On Wednesday, the next little stink bomb dropped. Bob ‘Watergate’ Woodward leaked a snippet of a telephone interview he conducted with the President in February. Why Donald Trump decided to speak with the notoriously sketchy Woodward is a question for the ages. But he did. And when they got around to the Chinese virus, at that time still an amorphous threat, Trump frankly admitted that he endeavored to soft pedal the threat. ‘I wanted to always play it down,’
he said. ‘I still like playing it down, because I don’t want to create a panic.’
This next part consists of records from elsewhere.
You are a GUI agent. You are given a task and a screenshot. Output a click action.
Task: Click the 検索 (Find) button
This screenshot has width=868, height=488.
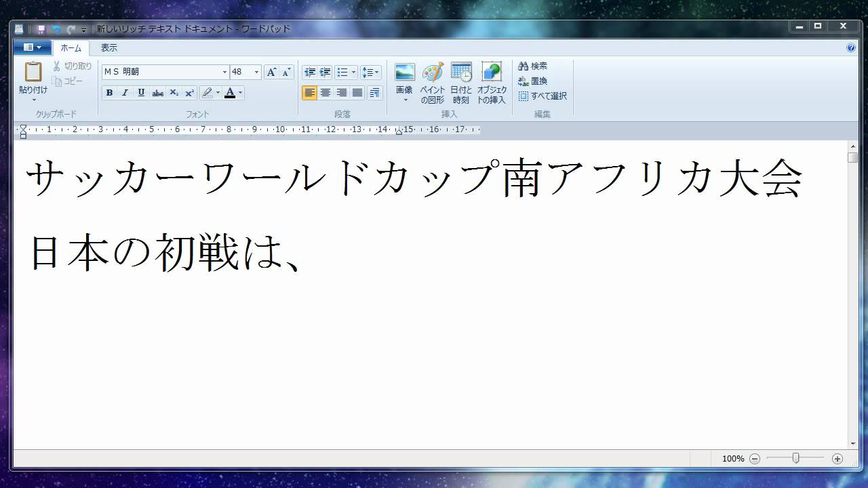[533, 66]
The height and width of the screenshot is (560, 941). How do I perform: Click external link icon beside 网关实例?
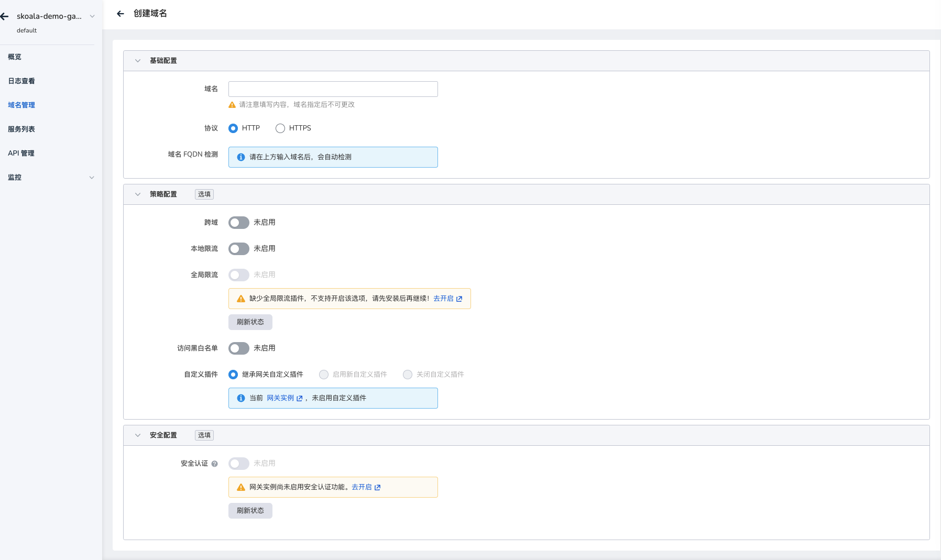click(300, 398)
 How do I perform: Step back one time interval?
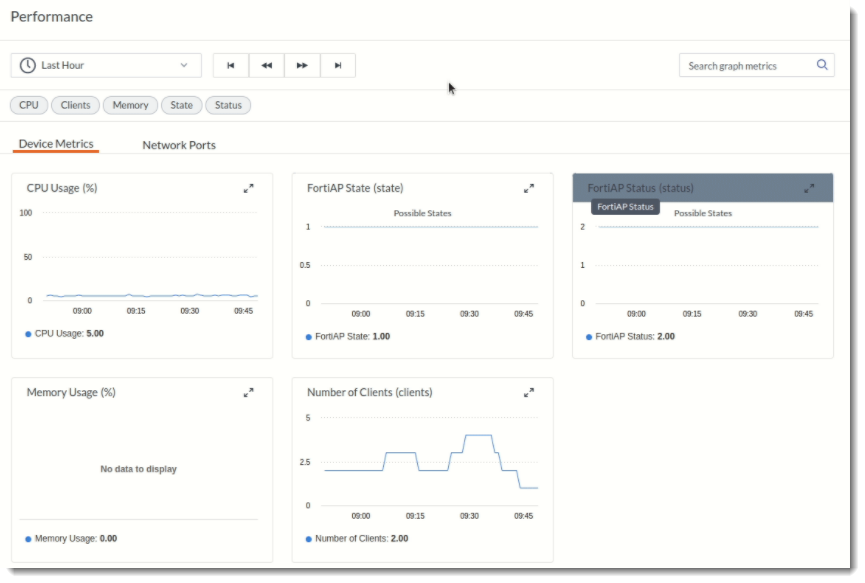(x=266, y=66)
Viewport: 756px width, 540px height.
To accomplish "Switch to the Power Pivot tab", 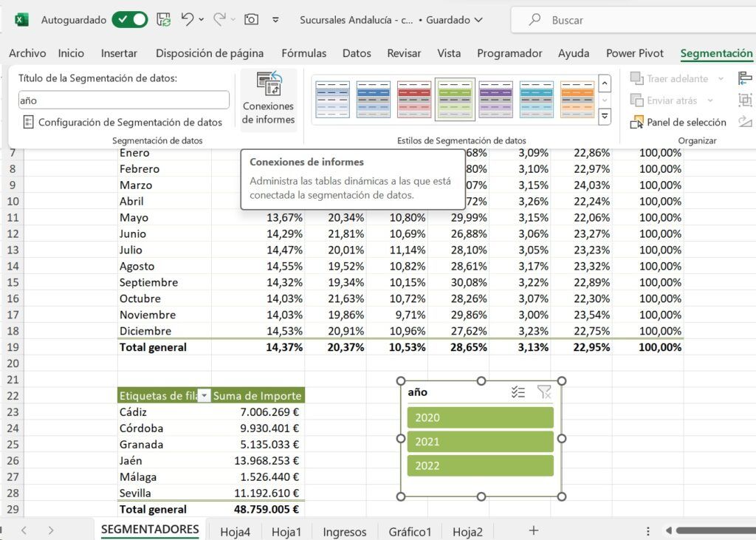I will coord(634,53).
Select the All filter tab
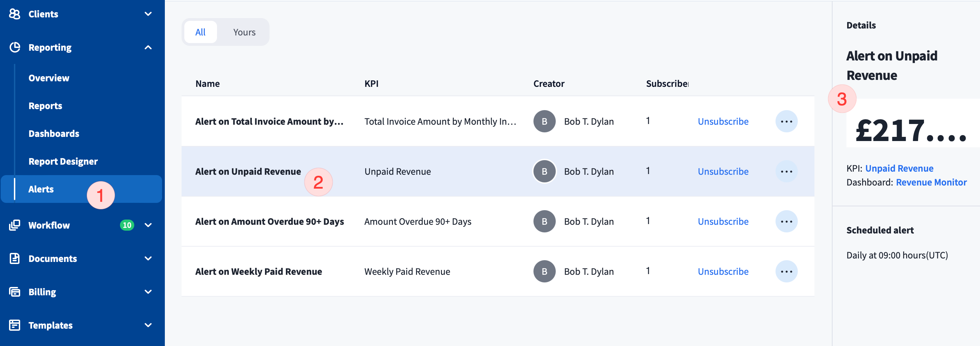Image resolution: width=980 pixels, height=346 pixels. pos(200,32)
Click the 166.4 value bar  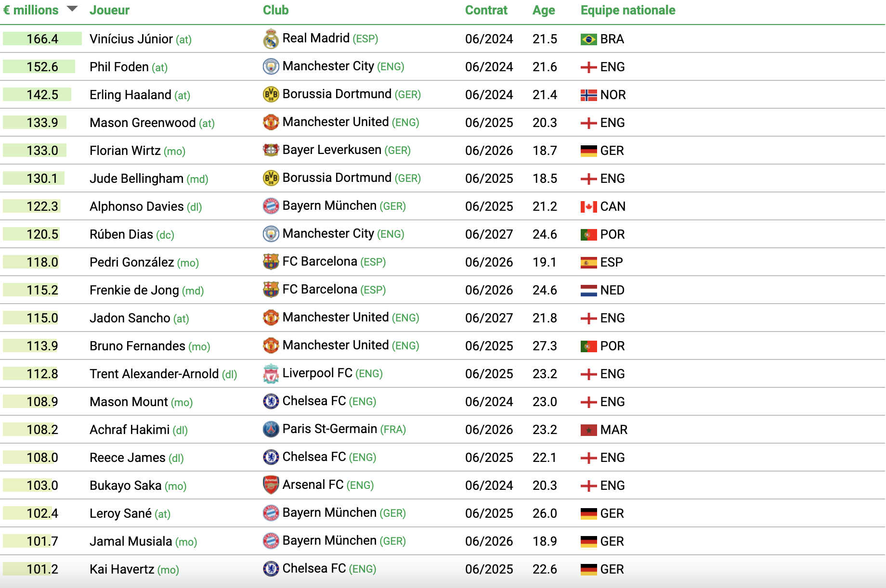coord(42,39)
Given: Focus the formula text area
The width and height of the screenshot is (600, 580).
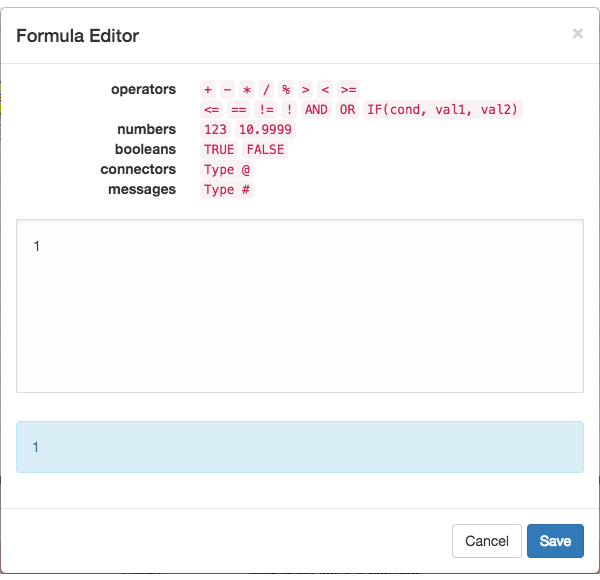Looking at the screenshot, I should click(300, 306).
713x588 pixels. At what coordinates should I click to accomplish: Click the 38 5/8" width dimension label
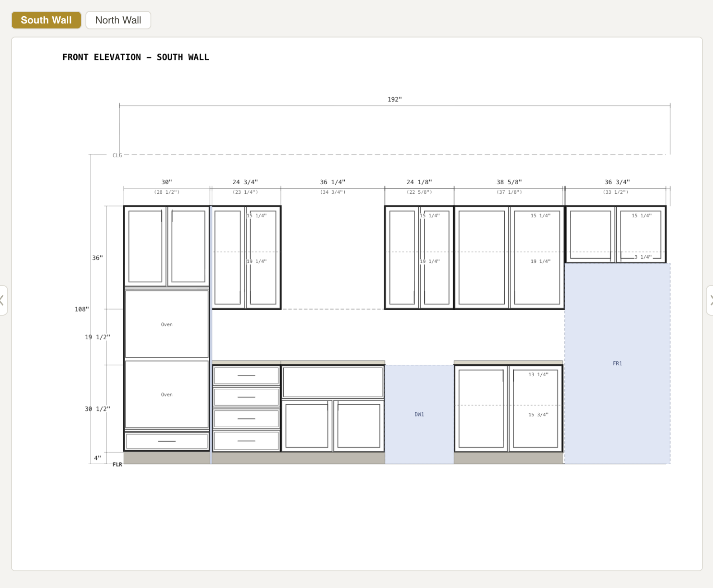click(x=509, y=182)
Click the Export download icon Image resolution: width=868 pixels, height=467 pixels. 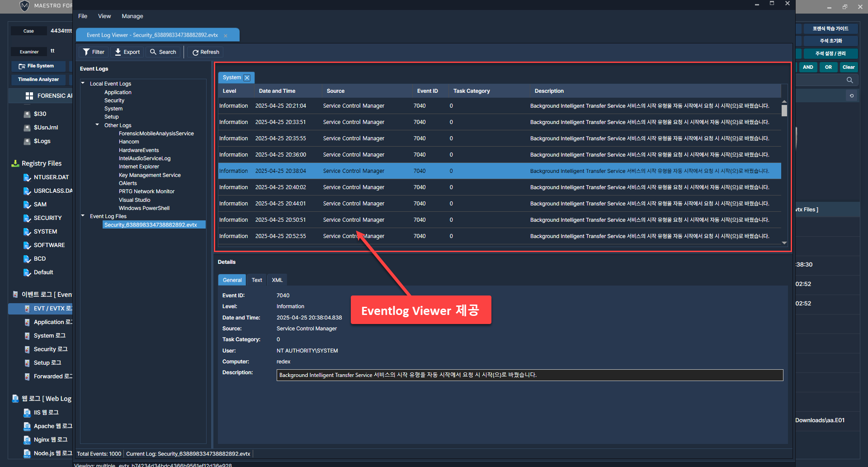pyautogui.click(x=118, y=52)
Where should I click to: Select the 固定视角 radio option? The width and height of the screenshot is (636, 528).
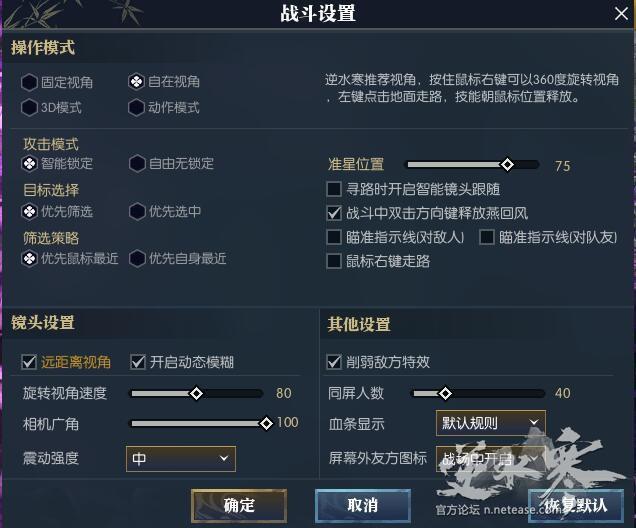30,82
At the Thursday news briefing, ABC’s Jonathan Karl got to ask the
first question. ‘Why did you lie to the American people,’ he began.
Right. The President rightly objected to the tone of the question but then went on to point out that he was leading, not lying. Leading vs lying: it’s a pertinent distinction that went over the heads of Karl and his piranha-like colleagues (actually, they probably understood it but are constitutionally incapable of giving Trump credit for anything).
The whole sorry performance was as pathetic as it was mendacious. As Victoria Taft and others
have noted, the idea that Trump should be faulted for downplaying the threat of the coronavirus is risible since, although he said calming things, he took effective action at the time and was roundly denounced by the Democrats for doing so.